Un spin-off animé qui rate son coup malgré les atouts

Dans l’univers des spin-offs animés conçus pour le streaming, un complément à Stranger Things semblait être une évidence. Pourtant, Stranger Things: Tales From '85', disponible sur Netflix, déçoit malgré son potentiel. Si l’idée de recréer l’ambiance des dessins animés des années 80 comme Les Ghostbusters ou Retour vers le futur : La Série Animée pouvait séduire, la réalité s’avère bien différente.

Une animation éloignée de l’esprit original

L’animation, loin de reproduire fidèlement les traits des personnages emblématiques, opte pour un style caricatural. Pire encore, aucun membre principal de la distribution originale ne reprend son rôle. Les voix des jeunes héros sont confiées à des imitateurs inégaux, ce qui affaiblit l’identité de la série. Sans compter que l’absence des enjeux dramatiques de la saison récente prive l’histoire de tension.

Pourtant, cette distance avec le canon de la série aurait pu être un atout : explorer des éléments plus fantaisistes sans se contraindre à la continuité ou au réalisme des images en prise de vue réelle. Mais c’est justement là que le bât blesse.

Un format trompeur et une intrigue trop linéaire

Le titre Tales From '85' laisse espérer des récits indépendants, à la manière des épisodes de La Quatrième Dimension. Pourtant, la série se révèle être une mini-saison, avec une intrigue continue se déroulant entre les saisons 2 et 3 de l’original, en janvier 1985. Les titres en chapitres ne suffisent pas à masquer cette structure rigide.

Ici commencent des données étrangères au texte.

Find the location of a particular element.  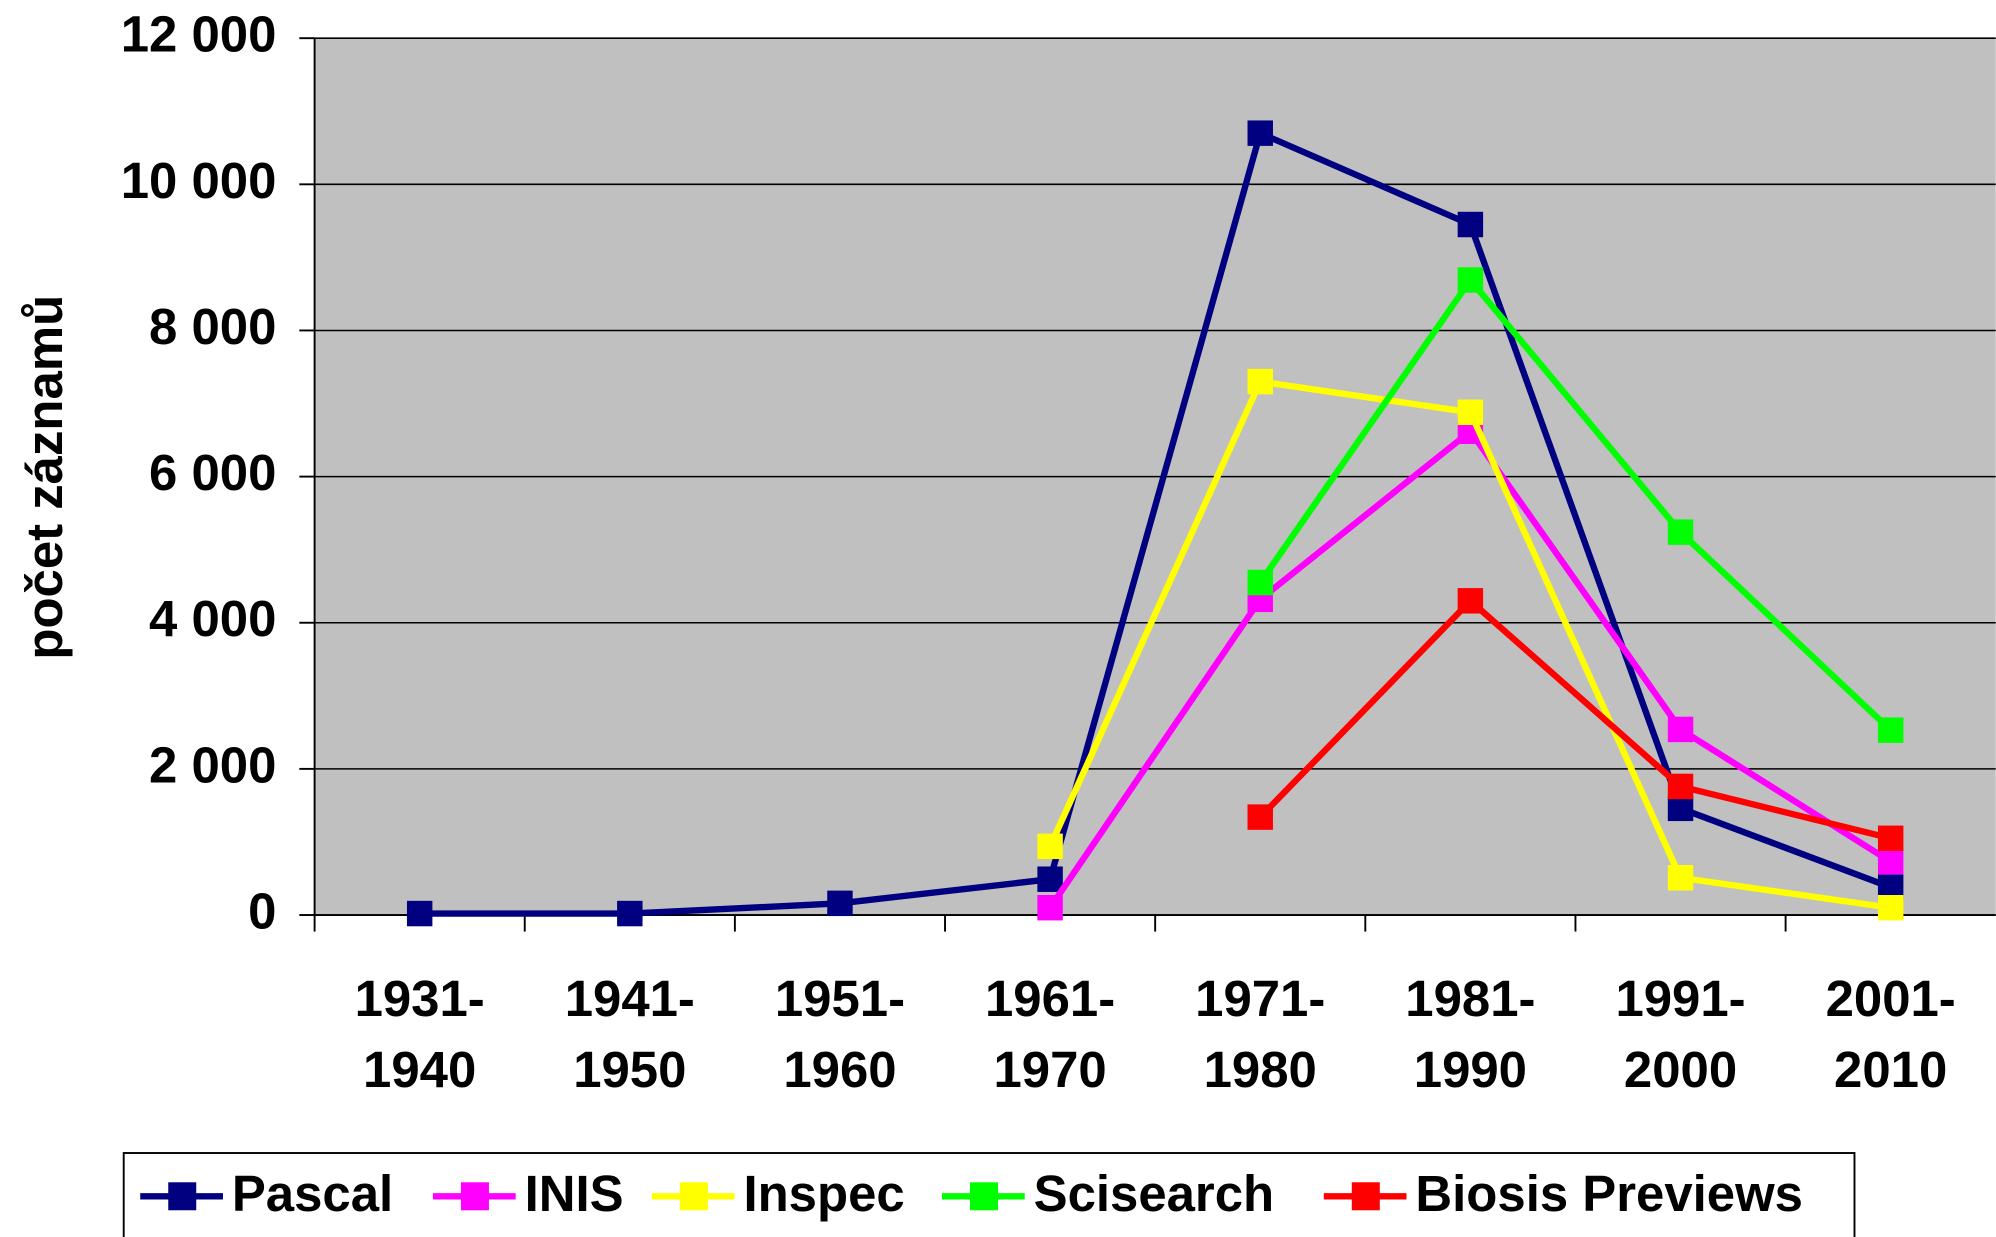

y-tick-label: 12 000 is located at coordinates (199, 34).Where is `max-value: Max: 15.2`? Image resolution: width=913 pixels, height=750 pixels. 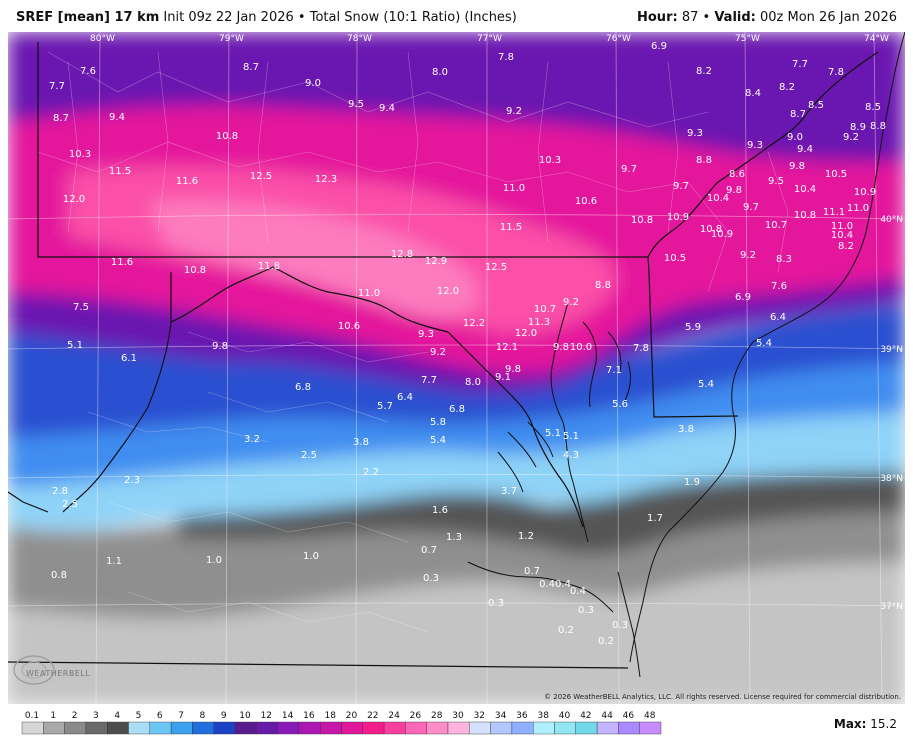
max-value: Max: 15.2 is located at coordinates (866, 724).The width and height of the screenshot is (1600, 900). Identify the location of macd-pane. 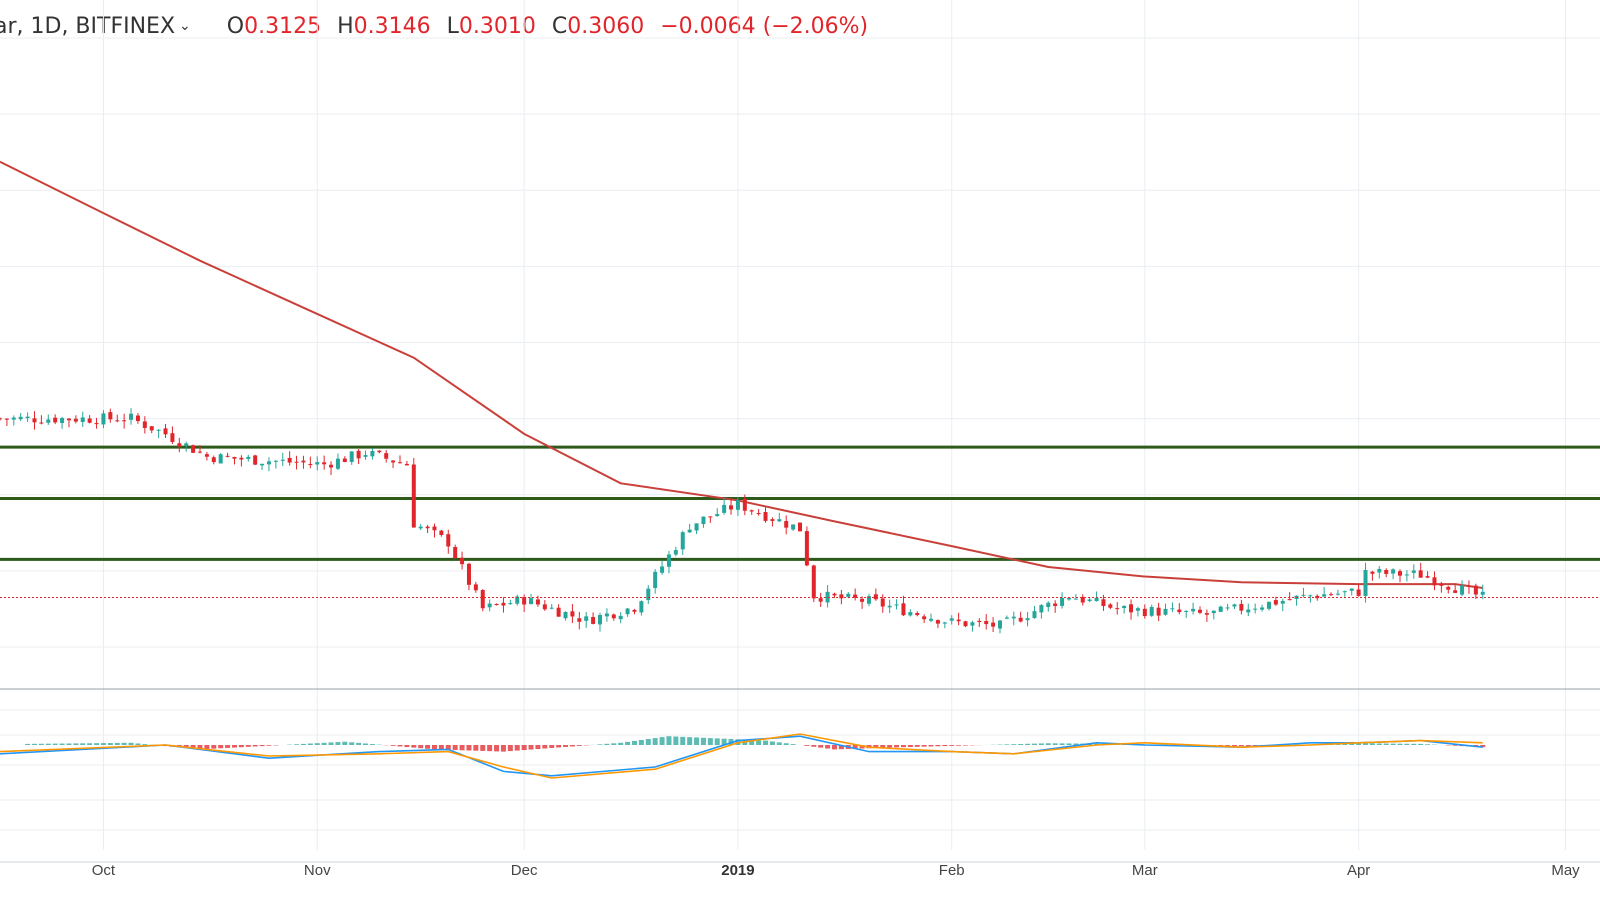
(743, 756).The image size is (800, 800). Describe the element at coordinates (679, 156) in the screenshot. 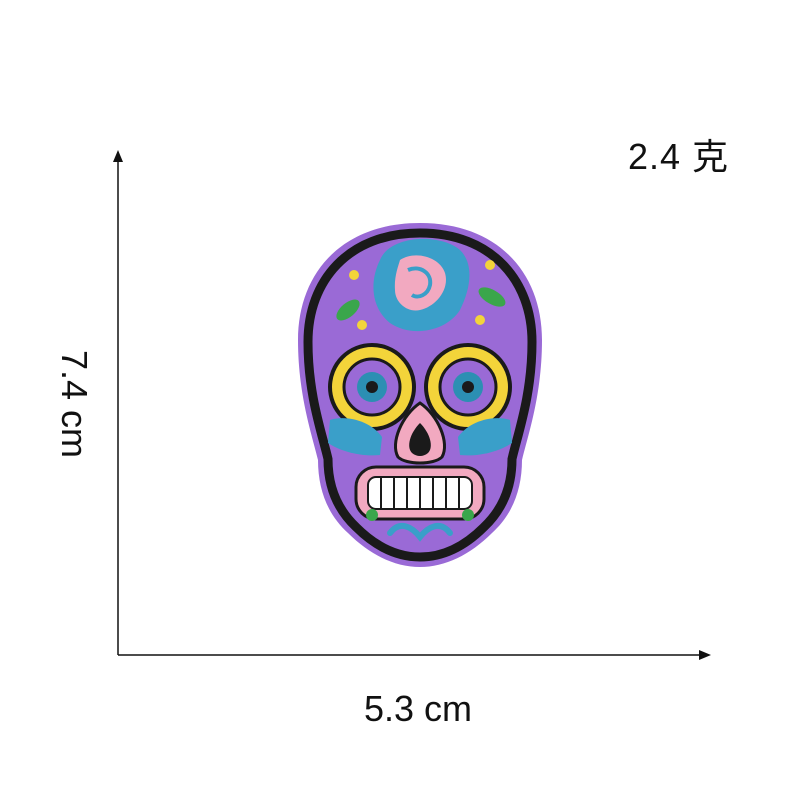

Les jeunes héros – Mike, Dustin, Lucas, Will, Max et Eleven – s’allient à Nikki, une nouvelle venue au tempérament rebelle, pour affronter une menace issue de l’Upside Down. Si cette formule peut plaire aux fans inconditionnels, elle ignore délibérément les opportunités offertes par un format anthologique : des quêtes variées, des explorations de personnages secondaires ou des récits plus audacieux.

Un casting inégal et des personnages sous-exploités

Malgré ses défauts, la série offre quelques éclairs de qualité. Odessa A’zion incarne Nikki avec une voix rauque et charismatique, héritant même du « business familial » puisque sa mère, Pamela Adlon, prête sa voix à Bobby dans King of the Hill. Des personnages comme Max et Will, souvent relégués au second plan dans les saisons récentes, bénéficient d’un peu plus d’attention, même si leurs interactions se résument souvent à des disputes.

Steve, Nancy et Hopper font des apparitions, mais sans l’obligation de figurer dans chaque épisode, ce qui permet au groupe central de respirer. Pourtant, cette liberté n’est pas exploitée à son plein potentiel. Le choix de ne pas exploiter pleinement le format Tales reste incompréhensible, surtout lorsque la série trouve son équilibre dans ces moments.

Une nostalgie des années 80 qui ne suffit pas

Si Stranger Things: Tales From '85' mise sur la nostalgie des années 80, son approche manque de créativité. L’animation, les références et l’ambiance sont là, mais la série peine à se démarquer. Entre occasions manquées et structure trop conventionnelle, elle reste un complément optionnel, loin de révolutionner l’univers de Stranger Things.

En bref : une série animée qui aurait pu être bien plus qu’un simple spin-off, mais qui se contente d’un format classique sans exploiter son potentiel.